Quando sei insieme a un’altra persona, non navighi con la mente.
Per questo mi piace camminare da solo lungo il canale, con l’umidità che mi penetra, e sembra di essere in un altro mondo.
Audiotrack-Text
“Duv’andasì?”, chiedeva la mamma quando mi vedeva uscire insieme a Marco.
Di quando ero ragazzino, ricordo soprattutto le giornate che io e lui vivevamo di nascosto. Una vita segreta solo nella nostra immaginazione, perché tutti sapevano cosa facevamo.
D’inverno, Marco ed io partivamo da Boschetto, in due sulla stessa bici, una vecchia Graziella arrugginita. Nascondevamo le canne da pesca e andavamo vicino al Gambero Rosso, sul molo di Levante, dall’altra parte dei capanni. Lì passavamo il tempo a pescare i paganelli, anche se era vietato.

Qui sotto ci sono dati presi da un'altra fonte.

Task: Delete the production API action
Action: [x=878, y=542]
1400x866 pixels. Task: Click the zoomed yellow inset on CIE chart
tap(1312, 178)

Però per pescare ci vuole la “pastura” e noi non avevamo soldi, eravamo solo dei ragazzini; allora andavamo in pescheria, che ai tempi aveva ancora i banconi di marmo, e le pescivendole ci davano i tentacoli intrecciati delle seppie, che usavamo come esca.
Come tiri giù l’amo, tiri su un paganello. Questo pesce abbocca con qualsiasi tipo di esca, da qui il detto “Ci propri un paganel”, che significa “Sei proprio un credulone, abbocchi a tutto”.
Riempivamo d’acqua un secchio di latta e ci mettevamo i pesci fino a quando era colmo, poi li ributtavamo in mare. Non potevamo portarli a casa, perché avrebbero capito che eravamo andati a pescare. Era il nostro passatempo.
Quando nel pomeriggio tornavano i pescherecci, noi ragazzini urlavamo “Pesce! Pesce!”, e i marinai ce ne buttavano qualcuno che noi vendevamo per qualche soldo, perché neanche quelli potevamo portarli a casa.
D’estate, il bagno!
Marco ed io uscivamo, inseguiti dalle raccomandazioni del mio babbo e della sua mamma. Andavamo sempre in due, sulla stessa bicicletta, che legavamo alla scaletta del canale con una fune abbastanza lunga da permetterci di prendere una bella rincorsa, pedalavamo veloci e ci buttavamo in acqua, raccogliendo le gambe per non toccare il fondo e rimanere impantanati. Poi recuperavamo la bici con la corda. Si faceva la gara a chi arrivava più lontano. Era pericoloso anche perché i pescherecci passavano di continuo. I turisti ci fotografavano, ma all’arrivo dei carabinieri bisognava scappare tutti inzuppati; a volte, per non farci prendere, dovevamo lasciare la bici in acqua.
Poi, quando ero poco più di un ragazzino, la mia vita è cambiata. A quell’epoca, a 14 anni si andava tutti a lavorare d’estate. Io ho iniziato come cameriere, mentre d’inverno frequentavo la scuola alberghiera a Milano Marittima. Quando ho incominciato a fare il cuoco, facevo anche la stagione invernale in montagna: Cervinia, Montreux…
I cuochi si spostano in continuazione. Poi mi sono fermato a Imola, dove ho trovato un lavoro fisso.
Ogni volta che tornavo a Cesenatico, la prima cosa che facevo era venire qui, sul ponte del Gatto, all’una di notte, appena arrivato, o la mattina all’alba, per vedere il porto canale.
La città era mia a quell’ora.
Non ci venivo più in compagnia, volevo stare da solo. L’altro non cerca il momento che cerchi tu.
Nel periodo natalizio, era bellissimo trovare il presepe sulle barche, tutte illuminate.
Il mare parla, l’acqua ha un suo linguaggio, bisogna saperlo e volerlo ascoltare.
È difficile staccarsi da Cesenatico.
Sono tornato a viverci solo quando mi sono sposato, a 36 anni, per gestire l’albergo avviato dai miei suoceri.
D’inverno, adesso, vengo a camminare sul canale quando c’è la nebbia che arriva dal mare.
A Villamarina, dove vivo, apro la finestra e fin da lì sento il suono del “fischione”, che segnala alle barche l’ingresso del porto.
Quando sei insieme a un’altra persona, non navighi con la mente.
Per questo mi piace camminare da solo lungo il canale, con l’umidità che mi penetra, e sembra di essere in un altro mondo.